O filho de Kristine Barnett, Jacob, tem um QI mais elevado do que o de
Einstein, memória fotográfica e aprendeu cálculo em apenas duas semanas.
Aos nove anos, começou a desenvolver uma teoria na área da astrofí
sica que poderá valer-lhe um prémio Nobel; e aos doze tornou-se investigador profissional em física quântica.
A jornada de Kristine e Jacob é ainda mais notável porque o autismo quase deitou a perder esta
mente brilhante.
Kristine foi informada, quando o filho foi diagnosticado aos dois anos
de idade, que este poderia nunca vir a ser capaz de se calçar sozinho.

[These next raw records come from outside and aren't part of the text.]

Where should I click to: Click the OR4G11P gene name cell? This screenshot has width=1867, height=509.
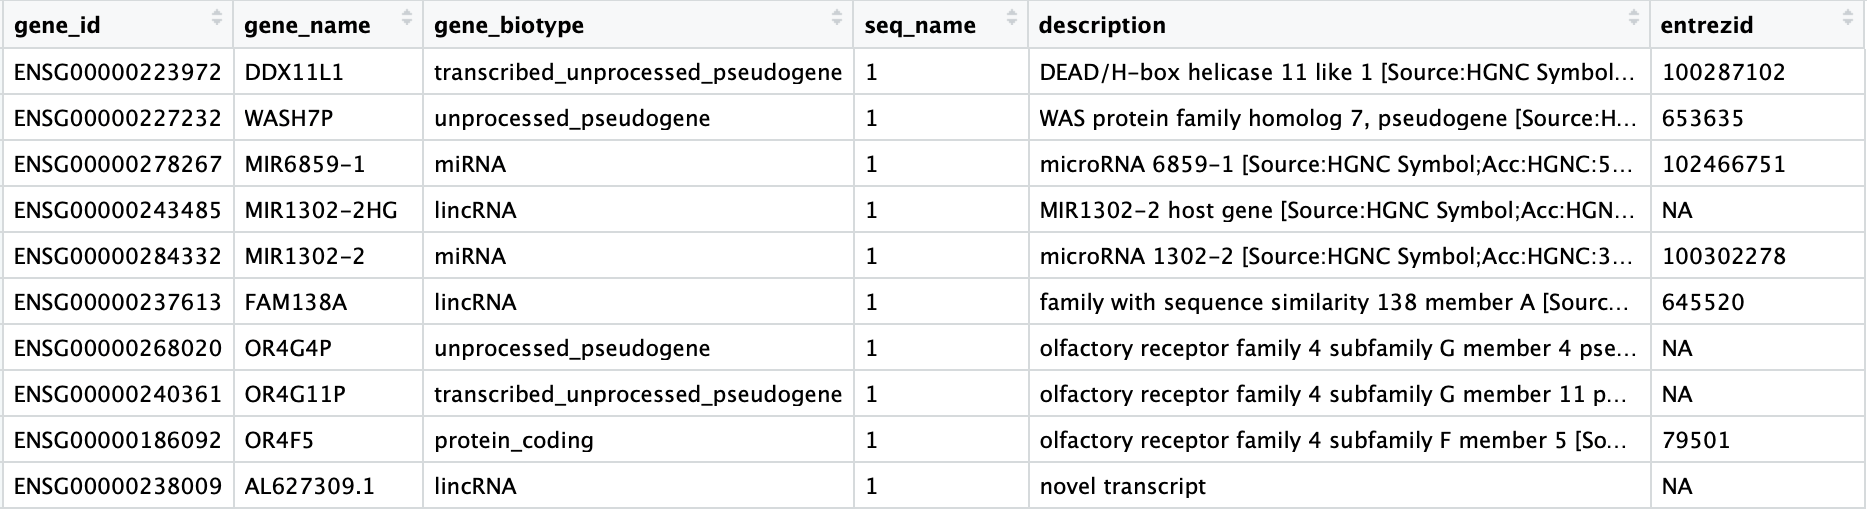tap(294, 395)
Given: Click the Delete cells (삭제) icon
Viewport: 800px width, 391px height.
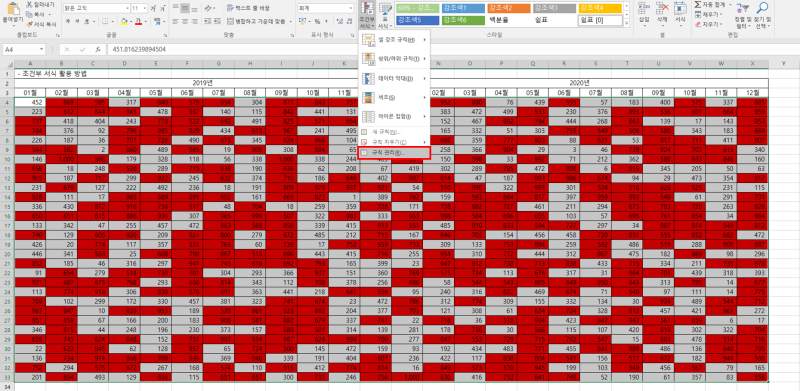Looking at the screenshot, I should pos(662,8).
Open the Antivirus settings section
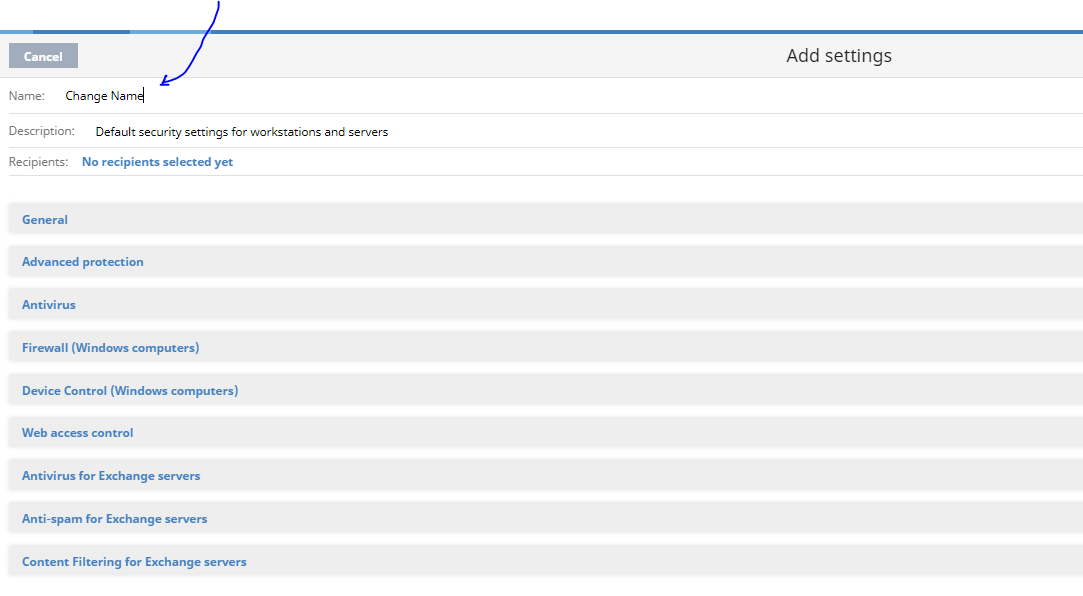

Rodeado de «especialistas» que tentavam forçá-lo a concentrar-se nas
suas competências e privá-lo dos seus interesses, que o distraíam dos
exercícios que lhe eram impostos, Jacob não fez qualquer progresso,
isolando-se
cada vez mais, acabou por deixar de falar de todo.
Mas
Jacob gostava dos movimentos das sombras nas paredes, das estrelas, dos
padrões dos sofás... Contrariando o marido e os pareceres dos
especialistas, Kristine seguiu os seus instintos, retirou o filho da
educação especial e iniciou, sozinha, uma
nova educação.
Decidiu seguir a «centelha» de Jacob, as suas paixões, e concentrar-se
nas coisas que o filho era capaz de fazer ao invés de se concentrar nas
que ele não conseguia. Acreditava no poder da infância e na importância
de brincar e esta filosofia ajudou-a a ultrapassar obstáculos enormes.
Trabalho
árduo, determinação e uma fé inabalável nos amigos e família, permitiu
aos Barnett superar, não só este desafio tremendo, como também as
dificuldades financeiras por que passaram e os
problemas de saúde graves de Kristine.